S’il fallait en déterminer l’origine, Arthur dirait que leur couple a commencé de battre de l’aile un peu après la naissance de Mia. Jeanne avait été émerveillée par l’arrivée de Thomas, ce prodige de la nature, ce premier choc, mais ce deuxième enfant avait paru l’inquiéter comme si leur fille était venue au monde lestée d’un poids trop écrasant. Jeanne n’était plus que fatigue et énervement. La dernière chose dont elle avait envie était de faire l’amour. Arthur avait beau la solliciter, redoubler d’égards, lui répéter combien il la trouvait séduisante malgré tout ce qu’elle pouvait en penser, Jeanne le renvoyait sans cesse dans les cordes.

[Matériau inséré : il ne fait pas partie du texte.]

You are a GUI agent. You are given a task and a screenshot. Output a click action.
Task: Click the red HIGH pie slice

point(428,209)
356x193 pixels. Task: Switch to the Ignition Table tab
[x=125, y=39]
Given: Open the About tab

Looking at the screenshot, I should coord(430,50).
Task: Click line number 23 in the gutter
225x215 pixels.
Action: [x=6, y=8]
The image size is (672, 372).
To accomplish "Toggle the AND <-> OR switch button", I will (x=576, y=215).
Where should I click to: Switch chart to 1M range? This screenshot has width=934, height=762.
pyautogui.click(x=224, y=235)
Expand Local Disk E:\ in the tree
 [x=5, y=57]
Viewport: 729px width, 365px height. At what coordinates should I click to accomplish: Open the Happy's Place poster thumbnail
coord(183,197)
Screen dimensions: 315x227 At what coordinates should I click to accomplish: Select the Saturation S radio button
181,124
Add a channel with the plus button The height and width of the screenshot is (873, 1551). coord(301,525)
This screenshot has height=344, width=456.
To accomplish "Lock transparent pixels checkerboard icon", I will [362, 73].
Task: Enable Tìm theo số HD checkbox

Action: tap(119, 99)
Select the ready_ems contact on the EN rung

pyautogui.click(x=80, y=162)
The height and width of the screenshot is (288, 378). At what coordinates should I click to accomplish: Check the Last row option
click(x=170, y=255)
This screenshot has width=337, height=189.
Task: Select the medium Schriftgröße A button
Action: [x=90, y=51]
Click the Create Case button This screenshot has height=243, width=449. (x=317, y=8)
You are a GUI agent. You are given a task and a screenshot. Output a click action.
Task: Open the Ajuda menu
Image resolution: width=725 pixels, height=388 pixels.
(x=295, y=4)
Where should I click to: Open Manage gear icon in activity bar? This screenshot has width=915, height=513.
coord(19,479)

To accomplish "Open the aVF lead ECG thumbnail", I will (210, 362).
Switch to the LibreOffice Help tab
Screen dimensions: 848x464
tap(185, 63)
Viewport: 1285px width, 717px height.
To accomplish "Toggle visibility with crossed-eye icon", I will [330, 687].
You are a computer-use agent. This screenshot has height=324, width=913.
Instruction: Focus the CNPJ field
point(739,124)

Au contraire, ses assauts la rendaient plus irascible encore. « Tu ne vois pas que je suis exténuée ? Comment peux-tu être attiré par une pompe à lait ! » Parfois, elle quittait même la maison, furieuse, lui reprochant en vrac, d’être un homme, de ne rien comprendre, d’avoir une vie, une vie hors de ces murs, d’en profiter, ce qu’elle appelait « son manque de solidarité ». « Oui, je sors travailler, répondait-il. Étant physiologiquement inapte à allaiter, je me dévoue autrement. Tu vois, on paye chacun de sa personne. » Jeanne avait en horreur sa propension à l’ironie, ce léger saut de côté qui leur permettait encore de construire quelque chose. L’ironie d’Arthur c’était sa résistance à les voir mourir, un sursaut vital, mais elle refusait déjà de jouer le jeu, elle trouvait qu’il brouillait les cartes. Redoutez cette familiarité croissante. Recherchez la profondeur des choses : l’ironie ne descend jamais si loin. Elle le prenait de haut, citait Rainer Maria Rilke ou d’autres écrivains qu’elle tenait en haute estime, avec dédain, comme pour lui prouver qu’elle avait encore un cerveau et qu’elle compterait bien s’en servir dès la petite enfance terminée. Mais ça c’était avant qu’elle ne se perde complètement de vue, qu’elle ne laisse même plus une chance à l’humour d’épargner leur couple.

Arthur ne savait ni où elle partait, démarrant en trombe, ni pour combien de temps, mais elle revenait, invariablement penaude, le plus souvent une heure à peine après son esclandre, le visage défait, honteuse de ces accès de colère incontrôlables, et surtout incapable de se passer des enfants, coupable de les avoir abandonnés même une minute.

Elle voulait tout faire elle-même, ne faisait confiance à personne, regardait la nounou d’un air suspicieux critiquant tous ses faits et gestes. C’était presque impossible de lui arracher Mia des bras, Thomas des pattes. Arthur était perplexe face à des agissements aussi inattendus. Où était sa femme ? Il s’était mis à chercher des explications. « C’est normal Arthur, le rassuraient ses copains. Presque toutes les femmes passent par-là mon vieux, qu’est-ce que tu crois ? Avec le temps les choses reviennent à la normale, c’est naturel. » Et en effet, les orages étaient devenus moins fréquents, ils avaient même eu de beaux jours, mais leur ciel était resté plombé, la bile avait fait place à l’atonie. De manière générale, ils respiraient moins bien, manquaient d’oxygène. Une part d’eux-mêmes n’avait jamais vraiment refait surface depuis qu’ils avaient eu Mia.